Kata-kata Summer membuat Rain mengerutkan keningnya. "Lo pikir gue kasihan atau lagi bercanda???" Selama Summer tidak sadarkan diri, Rain sudah memikirkan hal ini dengan baik. "Gue serius dengan kata-kata gu-"

"Stop!" Summer memotong kata-kata Rain, karena ia tidak lagi sanggup mendengar semua itu. Ia baru saja patah hati dan dicampakkan bersama anak dalam kandungannya, dan kini ia harus mendengarkan kata-kata tak masuk akal dari lelaki lain, yang bahkan tidak bisa disebut teman. Summer benar-benar lelah hari ini. "Keluar dari sini."

Rain menyipitkan matanya.

Summer menghembuskan nafasnya perlahan. "Please... Keluar dari sini. Gue nggak mau diganggu."

Rain masih ingin bicara, tapi ia sadar benar kalau Summer telah mengakhiri percakapan mereka dengan ekspresi lelahnya.

Tidak ada yang dapat Rain lakukan atau katakan. Ia bangkit berdiri, lalu meninggalkan Summer sendiri. Mungkin ini bukan waktu yang tepat untuk berkata seperti itu. Tapi, Rain benar-benar serius dengan perkataannya. Bukan karena Rain simpati atau ingin mempermainkan Summer, tapi Rain mempunyai alasannya tersendiri.

Ceklek

Saat Rain menutup pintu kamar dan berbalik, sepasang suami istri terlihat berjalan dengan cepat ke arahnya.

"Ini kamarnya Summer???"

Rain memperhatikan wajah wanita yang baru saja bertanya padanya. Dalam pikiran Rain, kalau Summer menginjak usia empat puluhan, wajah Summer pasti terlihat seperti wanita di depannya.

"Kamu temannya Summer?"

Rain mengalihkan pandangannya kepada seorang pria dengan garis wajah tegas. "Iya, Om. Saya temannya Summer."
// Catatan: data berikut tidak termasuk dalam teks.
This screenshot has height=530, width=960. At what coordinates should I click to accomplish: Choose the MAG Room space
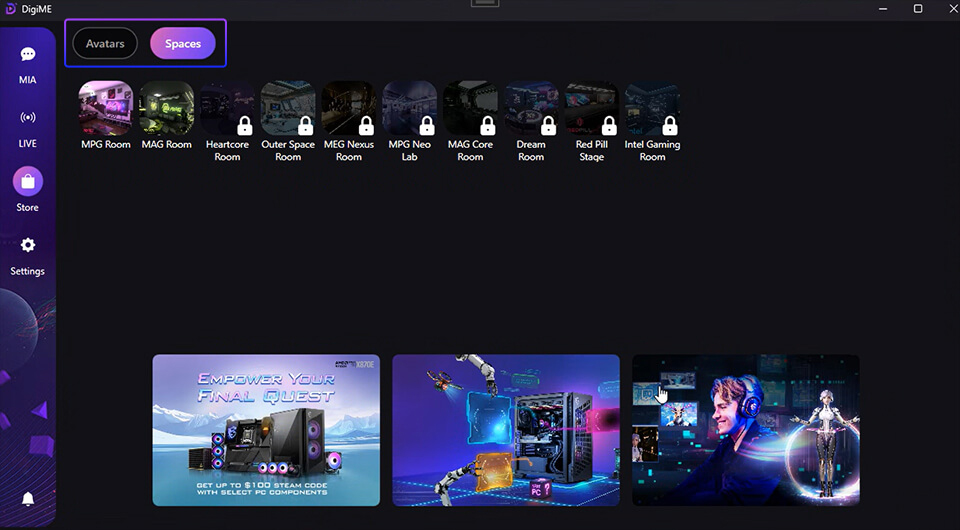pos(166,108)
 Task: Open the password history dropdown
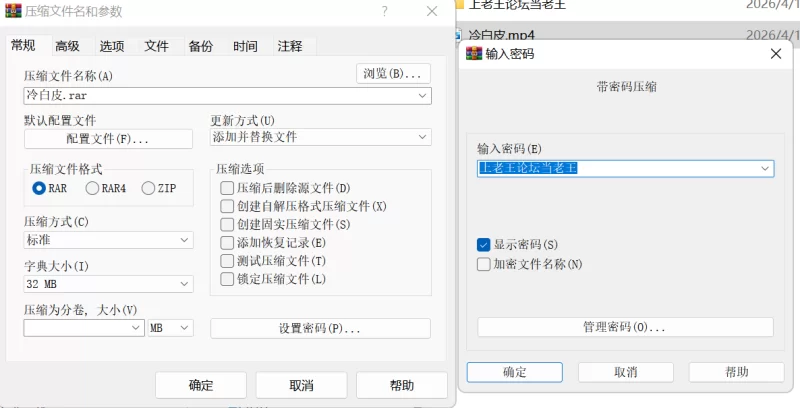[x=766, y=168]
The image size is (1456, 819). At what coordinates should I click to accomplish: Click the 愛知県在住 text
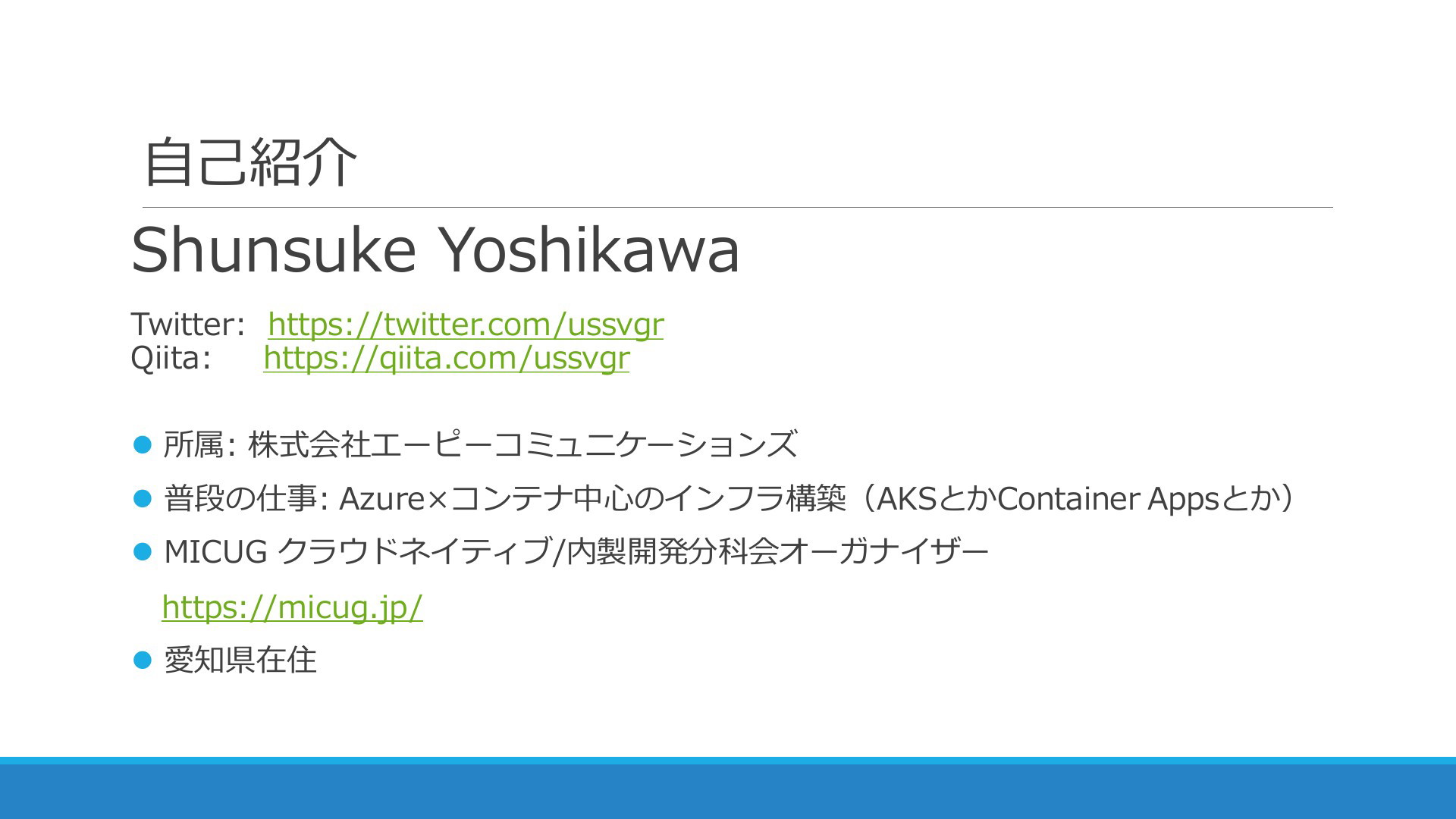tap(240, 661)
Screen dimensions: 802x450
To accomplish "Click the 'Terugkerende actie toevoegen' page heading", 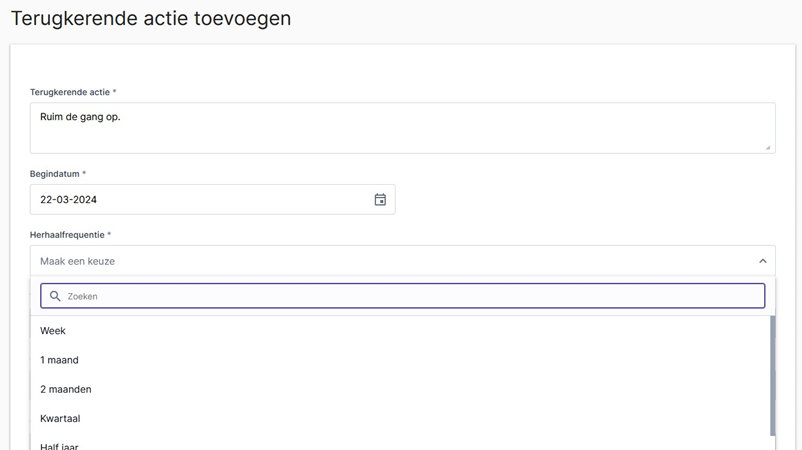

"Jadi ini ruangannya Summer?"

Rain mengangguk. "Iya, Tante. Summer lagi istirahat di dalam."

Mendengar jawaban Rain, wanita yang adalah ibu Summer langsung bergegas ke dalam ruangan.

"Terima kasih."

Rain tersenyum simpul, lalu bergeser untuk memberikan jalan kepada ayah Summer yang baru saja mengucapkan terima kasih.

Setelah kedua orang tua Summer masuk, Rain bergegas turun ke parkiran rumah sakit.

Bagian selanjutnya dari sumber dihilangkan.